There’s the very narrow sense of I/me/myself. We have various expansions around us/all’y’all. Jamaicans have the phrase “I and I” which focuses on the individual but explicitly calls out the connection with others.
- Comment on The mist Texan of all expressions - Y'All - is ungendered and therefore woke 8 months ago:
We also have “Ya’” where we elide the entire ending and you need to determine plural vs singular from context. For example, “Ya’ can’t get thea, les’ ya been there befoa.”
- Comment on The mist Texan of all expressions - Y'All - is ungendered and therefore woke 8 months ago:
“You” is also ungendered. There seems to be a common idea that English is missing a second person plural. We have one, it’s “you”. We just stopped using the second person singular. That’s what all those variations of “thee, thou, thy” etc were.
“Y’all” would be a superpluralization. If that’s still not enough we also have the ultraplural form of, “all y’all”
- Comment on Why do most religious conservatives support capitalist ideology? 9 months ago:
I’d start by narrowing the scope of this question to conservative Christians in the US and Europe. India has a larger population that the US and the EU combined, is quite religiously conservative and leans socialist. Even though the Catholic Church issued a “Decree Against Communism” in 1949, that has since been amended and many Catholics around the world embrace socialism. While modern Muslims do participate in market economies, Islam has some fairly strict laws against capitalism; Sukuk is the complex workaround they use in order to get against their prohibition against charging interest.
For Christians in the US and Europe I think there are a few major components.
Christianity has had strong capitalist elements for a long time. In particular, John Calvin argued, among other things, that God rewards good Christians in this life as well as the next. These rewards can take the form of material wealth and therefore material wealth is evidence of God’s favor. This philosophy was obviously extremely popular among the wealthy.
After WWII the US government wanted a way to convince people that our erstwhile allies, the USSR and China should now be considered enemies. One obvious element to emphasize was that they were both Communists. An element of Communism was godlessness, “Religion is the opiate of the masses.” So the US took the contrary stance and presented itself as a Christian nation. Two of the more obvious results were that “under God” was added to the pledge of allegiance and Congress replaced the unofficial “E Pluribus unum” (out of many, one) with, “In God we trust.” Since it was primarily intended to be anti-communist it was, effectively, pro-capitalist.

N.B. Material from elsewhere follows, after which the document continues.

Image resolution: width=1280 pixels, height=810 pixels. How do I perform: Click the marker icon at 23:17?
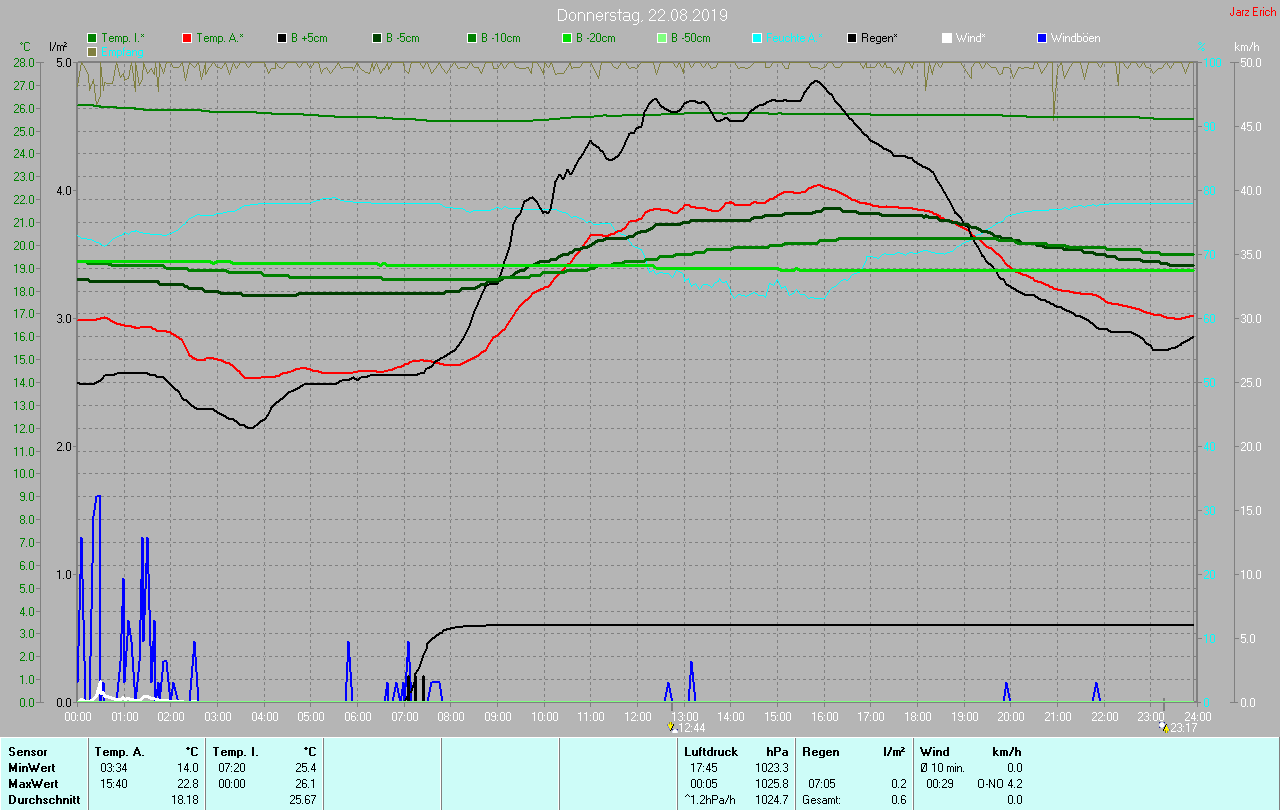(x=1164, y=728)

In the US there was also a deliberate shift when George HW Bush realized that evangelical Christians made up a large part of the Republican base. At the time churches had a fairly strong aversion to politics. They generally considered politics and economics to be part of the profane world and thought it was beneath them. He managed to convince them that the profane wasn’t just irrelevant to spiritual health, it was an active threat. By this view, good Christians couldn’t ignore politics they had to take an active role to help fight Satan. Since the Republicans were the ones actively recruiting Evangelicals into politics they made sure the message stayed supportive of their policies (including economic policies).